Dr. Renata Williams, Kente and Lavender Welcome

Donning of the Kente is a ceremony to recognize and honor the contributions and accomplishments ALANA and multicultural students made to the College; a Lavender Graduation Ceremony is a complement to traditional graduation ceremonies to honor LGBTQ+ students and their families.

President Lewis E. Thayne, Congratulations

Donning of the Kente

Kente is a ceremonial cloth hand-woven on a loom, and dating as far back as the 12th century, by the Ashanti people in Ghana, West Africa. Kente cloths come in various colors, sizes, and designs and are worn during very important social and religious occasions.

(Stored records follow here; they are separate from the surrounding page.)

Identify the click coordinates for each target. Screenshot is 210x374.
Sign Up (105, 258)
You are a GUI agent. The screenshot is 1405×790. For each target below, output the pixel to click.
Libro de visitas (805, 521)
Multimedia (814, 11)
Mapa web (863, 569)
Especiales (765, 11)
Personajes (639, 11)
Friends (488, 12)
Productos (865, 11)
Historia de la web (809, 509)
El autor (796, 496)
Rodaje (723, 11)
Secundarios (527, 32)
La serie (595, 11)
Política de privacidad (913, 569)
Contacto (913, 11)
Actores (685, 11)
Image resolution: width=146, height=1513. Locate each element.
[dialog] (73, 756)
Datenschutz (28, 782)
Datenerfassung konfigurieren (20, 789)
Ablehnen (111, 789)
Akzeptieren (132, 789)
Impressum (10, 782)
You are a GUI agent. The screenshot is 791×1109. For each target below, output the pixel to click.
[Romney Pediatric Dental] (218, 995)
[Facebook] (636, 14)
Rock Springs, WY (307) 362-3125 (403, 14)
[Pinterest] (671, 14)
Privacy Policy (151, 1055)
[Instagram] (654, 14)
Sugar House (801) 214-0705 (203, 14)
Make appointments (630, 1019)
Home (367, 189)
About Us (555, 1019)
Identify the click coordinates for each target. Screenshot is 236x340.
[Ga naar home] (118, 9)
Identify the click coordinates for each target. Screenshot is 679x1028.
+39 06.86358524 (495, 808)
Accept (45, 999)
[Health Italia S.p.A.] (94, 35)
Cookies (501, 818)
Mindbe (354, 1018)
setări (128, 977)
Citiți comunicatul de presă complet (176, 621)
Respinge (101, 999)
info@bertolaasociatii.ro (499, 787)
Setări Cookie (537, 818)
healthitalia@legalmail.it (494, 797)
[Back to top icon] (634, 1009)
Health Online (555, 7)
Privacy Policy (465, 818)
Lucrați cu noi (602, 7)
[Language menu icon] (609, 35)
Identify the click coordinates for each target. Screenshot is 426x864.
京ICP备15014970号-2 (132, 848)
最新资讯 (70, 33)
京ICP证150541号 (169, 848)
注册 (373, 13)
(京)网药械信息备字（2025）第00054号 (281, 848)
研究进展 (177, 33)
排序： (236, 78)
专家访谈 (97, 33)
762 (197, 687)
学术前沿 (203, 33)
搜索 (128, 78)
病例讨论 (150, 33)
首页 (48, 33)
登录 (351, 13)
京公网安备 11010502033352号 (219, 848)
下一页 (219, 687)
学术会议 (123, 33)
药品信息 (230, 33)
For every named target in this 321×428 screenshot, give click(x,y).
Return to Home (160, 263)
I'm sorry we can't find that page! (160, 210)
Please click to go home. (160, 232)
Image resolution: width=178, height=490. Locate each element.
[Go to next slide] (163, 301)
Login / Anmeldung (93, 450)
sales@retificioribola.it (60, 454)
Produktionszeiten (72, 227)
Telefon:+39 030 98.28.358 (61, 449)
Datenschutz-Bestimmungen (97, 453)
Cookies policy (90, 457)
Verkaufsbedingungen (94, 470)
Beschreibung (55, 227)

In a total cultural context, Kente is more important than just a cloth. It is a visual representation of history, philosophy, ethics, oral literature, moral values, social code of conduct, and religious beliefs.

Colors of Kente

Yellow represents the yolk of the egg, as well as certain fruits and vegetables. The color is a symbol for things that are holy and precious.

Pink is used to symbolize gentle qualities such as calmness, sweetness, and tenderness.

Red stands for blood and for strong political and spiritual feelings.

Maroon is associated with the color of Earth, the mother. It represents healing and protection from evil.

Blue stands for the sky and is used to symbolize holiness, peace, harmony, good fortune, and love.

Green is associated with plants and stands for growth and good health.

Gold, like the metal, is a symbol of royalty, wealth, and spiritual purity.

White represents the white of an egg, as well as the white clay that is used in certain rituals. It stands for purity and healing.

Black stands for aging because in nature things get darker as they get older. Black also stands for strong spiritual energy and the spirits of the ancestors.

Grey represents ashes, which are used for spiritual cleansing.

Silver stands for the moon and represents serenity, purity, and joy.

Purple, like maroon, is associated with Earth and healing.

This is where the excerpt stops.